# converting wood to steel for window header



## Daniel Holzman (Mar 10, 2009)

In bending only in the vertical plane, an S3x5.7 is approximately the same strength as a pair of dressed 2x8 wooden beams, assuming you get A36 steel. If you get A60 steel, the S3x5.7 is stronger in bending. An S3x5.7 is three inches tall, and 5.7 lbs/foot.

This is simply a statement of equivalent strength, I am *not* designing this beam for you, and without an engineering analysis of your house, I cannot say whether this size beam is adequate, because I do not know the loads your header is subject to. Also bear in mind that if you use a steel beam as a header, you need to get it drilled so you can attach it to the vertical wooden supports on either end.


----------



## RoyalAcresRod (May 27, 2009)

Why don't you move up the existing header? The steel header is going to quite successfully transfer the heat or cold from the outside into the conditioned space.

Too, the modern energy-efficient way to construct exterior headers is to use 1/2 inch foam between the 2Xs, instead of plywood or OSB, to lessen the energy loss at this area.

Unless there are special circumstances, I believe this header can be constructed from 2X6s. Most builders use 2X8 or 2X10 in all openings to have consistent window height throughout the home.


----------



## Gary in WA (Mar 11, 2009)

In most of the 4 out of 5 charts here, your header may be border-line or even over-spanned: http://www.burlington.org/Building08/Spans.pdf

Ouch, I wouldn’t say it’s ok without knowing the loads above or the year the house was built to say replace with another one of lesser strength. (A Structural Engineer would know)

I’d rather nail the header members tight together for strength and fastener penetration with the foam board (non-structural) inside, above the flat nailer for window treatment. 

Be safe, Gary


----------



## Dan S (May 21, 2010)

*Thanks for ideas*

I got several useful messages from the replies.

(1) I probably should talk to a structural engineer. Anybody want to guess at the likely cost of that? Even if I end up doing that, the info from the replies will help me ask good questions.

(2) Daniel Holtzman tells me that with A36 or better steal, a 3 inch beam could do the work of 2 paired 2X8s. So we do have hope for our idea. (He also points out that we need to get the steal beam drilled to attach it to the vertical wooden supports.)

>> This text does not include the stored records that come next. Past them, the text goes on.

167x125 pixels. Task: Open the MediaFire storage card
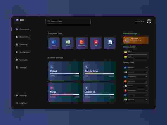pos(99,92)
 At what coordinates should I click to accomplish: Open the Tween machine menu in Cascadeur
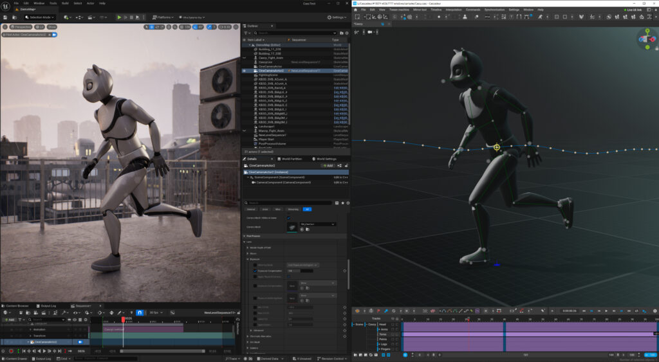pyautogui.click(x=400, y=10)
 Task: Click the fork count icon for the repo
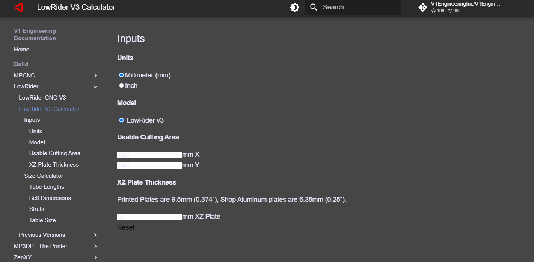(x=450, y=11)
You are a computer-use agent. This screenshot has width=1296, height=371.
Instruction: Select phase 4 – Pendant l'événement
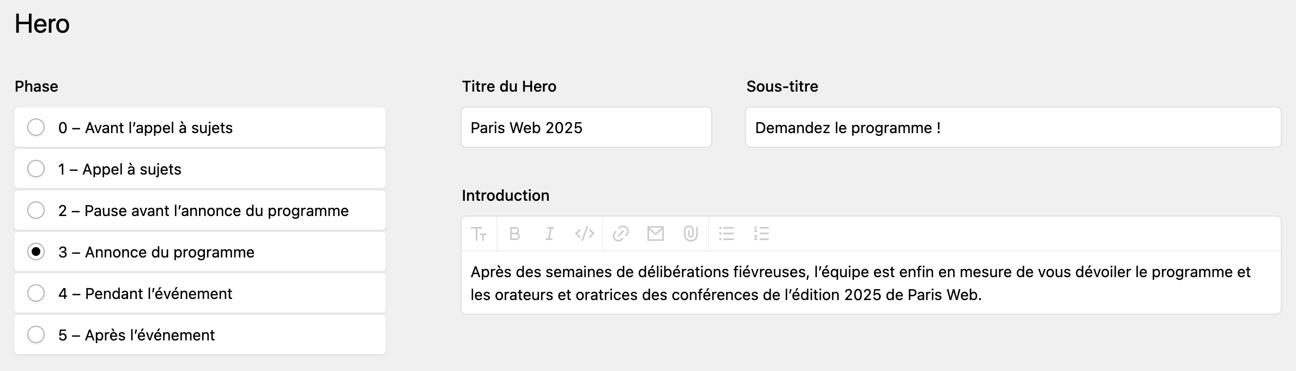tap(36, 293)
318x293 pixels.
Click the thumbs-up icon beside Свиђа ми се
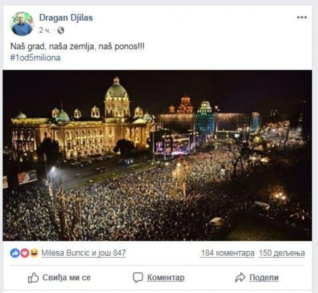click(x=33, y=278)
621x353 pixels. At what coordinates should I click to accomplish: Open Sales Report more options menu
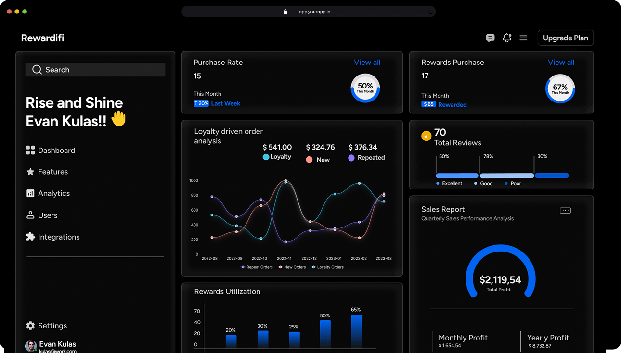(565, 211)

(3) RoyalAcresRod suggests moving the whole thing up, which sounds good if I understand the idea. The 2X8s have a horizontal 2X4 running underneath. I guess that could go -- drywall could be nailed to the underside of the 2X8s? There are also two horizontal 2X4s running above the header that the ceiling joists sit on. Am I right that these don't contribute significantly to the strength of the header? If that is right, I guess one or both of those 2X4s could come out, so that the joists could sit directly on the beam? If we took all three out 2X4s, that would be more than a five inch addition to the size of the opening. Anybody see a problem with that?


----------



## RoyalAcresRod (May 27, 2009)

Gary, thank you for the correction....I misread the given window length.

Dan...those 2 horizontal 2X4s above the headers are your top plates, if I read your post correctly. They must stay! As you observed, your ceiling joists are supported by these plates, which should run continuously throughout your home. They also act as firestops and should not be removed.


----------



## Daniel Holzman (Mar 10, 2009)

The idea of using a steel S shape as a header should work fine, provided you select the appropriate shape. There are two available S3 (3 inch deep) shapes, one weighs 5.7 lbs/ft, one weighs 7.5 lbs/ft. Even if the S3x5.7 is too light, the S3x7.5 may be OK, as it has a greater moment of inertia. If the three inch deep shape is inadequate, you could move up to a 4 inch deep shape.

The key is to have a competent designer determine what the load is on your header. The header over a window typically carries a lot of weight, so it is essential to determine the load first, then size the header second.


----------



## Dan S (May 21, 2010)

Thanks for the insights. A window installer says he can put me in touch with an engineer.


----------